There is a 10,000x discrepancy between the rows currently stored and the total number of IDs generated. This suggests that over 10 TB of data has been cycled through the logs, even before considering write amplification from indexes, page rewrites, and filesystem overhead.
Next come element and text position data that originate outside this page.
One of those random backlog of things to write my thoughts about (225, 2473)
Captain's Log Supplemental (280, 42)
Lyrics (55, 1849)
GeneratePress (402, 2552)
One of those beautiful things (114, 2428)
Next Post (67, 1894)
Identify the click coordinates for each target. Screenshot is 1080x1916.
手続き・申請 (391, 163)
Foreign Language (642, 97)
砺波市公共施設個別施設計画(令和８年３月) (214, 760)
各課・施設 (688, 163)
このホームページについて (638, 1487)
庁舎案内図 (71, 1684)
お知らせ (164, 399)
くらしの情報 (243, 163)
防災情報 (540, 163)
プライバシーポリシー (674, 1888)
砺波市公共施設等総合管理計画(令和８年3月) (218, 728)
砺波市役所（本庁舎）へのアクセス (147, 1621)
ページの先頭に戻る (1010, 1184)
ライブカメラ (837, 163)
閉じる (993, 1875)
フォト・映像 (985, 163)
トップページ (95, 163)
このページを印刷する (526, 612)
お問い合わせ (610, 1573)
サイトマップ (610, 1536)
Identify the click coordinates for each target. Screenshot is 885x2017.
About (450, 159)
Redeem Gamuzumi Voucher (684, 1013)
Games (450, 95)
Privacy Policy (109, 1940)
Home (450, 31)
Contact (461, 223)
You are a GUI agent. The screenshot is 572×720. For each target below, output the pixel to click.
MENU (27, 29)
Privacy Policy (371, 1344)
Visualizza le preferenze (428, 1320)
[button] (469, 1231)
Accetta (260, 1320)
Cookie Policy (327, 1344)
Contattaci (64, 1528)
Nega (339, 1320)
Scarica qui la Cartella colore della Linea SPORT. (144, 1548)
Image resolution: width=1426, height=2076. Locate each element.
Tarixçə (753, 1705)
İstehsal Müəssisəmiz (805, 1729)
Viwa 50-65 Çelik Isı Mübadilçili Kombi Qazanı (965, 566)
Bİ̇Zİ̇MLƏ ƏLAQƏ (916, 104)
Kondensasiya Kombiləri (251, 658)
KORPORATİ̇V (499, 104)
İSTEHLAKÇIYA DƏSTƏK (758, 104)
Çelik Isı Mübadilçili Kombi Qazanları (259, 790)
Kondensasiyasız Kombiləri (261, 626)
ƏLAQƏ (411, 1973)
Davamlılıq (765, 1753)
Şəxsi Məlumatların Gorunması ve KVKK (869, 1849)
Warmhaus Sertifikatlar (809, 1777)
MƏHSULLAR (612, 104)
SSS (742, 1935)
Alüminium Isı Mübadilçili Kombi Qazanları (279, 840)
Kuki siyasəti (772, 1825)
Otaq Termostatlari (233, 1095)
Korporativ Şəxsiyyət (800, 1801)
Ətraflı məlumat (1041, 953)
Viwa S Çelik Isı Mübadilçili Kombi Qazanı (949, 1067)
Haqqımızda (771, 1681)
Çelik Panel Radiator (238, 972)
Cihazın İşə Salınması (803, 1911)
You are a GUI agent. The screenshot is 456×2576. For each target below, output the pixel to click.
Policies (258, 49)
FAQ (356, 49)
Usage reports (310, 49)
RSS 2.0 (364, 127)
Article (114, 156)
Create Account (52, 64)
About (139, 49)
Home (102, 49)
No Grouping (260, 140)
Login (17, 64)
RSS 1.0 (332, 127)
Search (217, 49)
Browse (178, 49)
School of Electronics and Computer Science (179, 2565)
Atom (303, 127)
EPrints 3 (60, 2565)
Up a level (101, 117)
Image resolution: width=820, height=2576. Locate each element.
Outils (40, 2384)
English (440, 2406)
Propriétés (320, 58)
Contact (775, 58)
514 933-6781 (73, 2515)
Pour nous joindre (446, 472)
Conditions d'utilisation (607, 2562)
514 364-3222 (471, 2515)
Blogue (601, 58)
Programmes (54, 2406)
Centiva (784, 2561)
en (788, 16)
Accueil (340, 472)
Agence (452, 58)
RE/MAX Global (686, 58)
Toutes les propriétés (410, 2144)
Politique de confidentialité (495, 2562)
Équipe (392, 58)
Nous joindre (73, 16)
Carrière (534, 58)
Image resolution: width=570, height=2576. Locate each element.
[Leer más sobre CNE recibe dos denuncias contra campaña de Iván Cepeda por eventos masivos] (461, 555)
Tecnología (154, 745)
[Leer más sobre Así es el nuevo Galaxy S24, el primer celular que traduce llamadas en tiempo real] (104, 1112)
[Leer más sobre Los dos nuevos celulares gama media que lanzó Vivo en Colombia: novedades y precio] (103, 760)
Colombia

Evidence 2: Log Level Distribution

The bulk of the write volume is driven by low-priority telemetry.

Distribution by Level:

TRACE: 70.7% (~732.5 MiB)
INFO: 25.7% (~266.5 MiB)
DEBUG: 3.0% (~30.6 MiB)
WARN: 0.6% (~5.9 MiB)

Primary Offenders (Target + Level):

codex_api::endpoint::responses_websocket (TRACE) $\rightarrow$ 527.4 MiB
codex_otel.log_only (INFO) $\rightarrow$ 141.2 MiB
codex_otel.trace_safe (INFO) $\rightarrow$ 121.2 MiB
log (TRACE) $\rightarrow$ 97.4 MiB
codex_client::transport (TRACE) $\rightarrow$ 60.1 MiB

Note: Filtering out TRACE logs and the specific OpenTelemetry INFO categories would eliminate approximately 96% of the log volume.

📝 Log Sample Analysis

High-Frequency `TRACE` Logs

These logs capture repetitive system events and WebSocket internals.

// Inotify events (extremely frequent)
mask: OPEN, name: Some("ld.so.cache") 37,982x TRACE log: inotify event: ...
mask: OPEN, name: Some("locale.alias") 23,843x TRACE log: inotify event: ...
mask: OPEN, name: Some("passwd") 3,639x TRACE log: inotify event: ...

// WebSocket/Tokio internals
tokio-tungstenite checkout /src/compat.rs:131 AllowStd.with_context 3,505x TRACE log: ...
tokio-tungstenite checkout /src/lib.rs:245 WebSocketStream.with_context 3,362x TRACE log: ...
tokio-tungstenite checkout /src/compat.rs:154 Read.read 3,356x TRACE log: ...

Dominant `INFO` Logs

These consist primarily of mirrored OpenTelemetry events.

843x INFO codex_client::custom_ca: using system root certificates...
334x INFO codex_otel.trace_safe: session_loop{thread_id= redacted }:submission_dispatch...
333x INFO codex_otel.log_only: session_loop{thread_id= redacted }:submission_dispatch...

⚡ Write Amplification

The actual disk pressure is higher than the "retained" database size suggests. In a brief 15-second window, the following was observed:

Metric	Before	After	Delta
Retained Rows	681,774	681,774	0
Max Row ID	5,003,347,015	5,003,383,226	+36,211

This proves that the system is writing tens of thousands of rows every few seconds, only to prune them immediately to keep the database size stable.

✅ Proposed Resolution Path

Disable TRACE level logging by default.
Filter out high-frequency inotify and tokio-tungstenite events.
Reduce the verbosity of codex_otel mirror logs.
Implement a more efficient log rotation or sampling strategy to reduce SSD wear.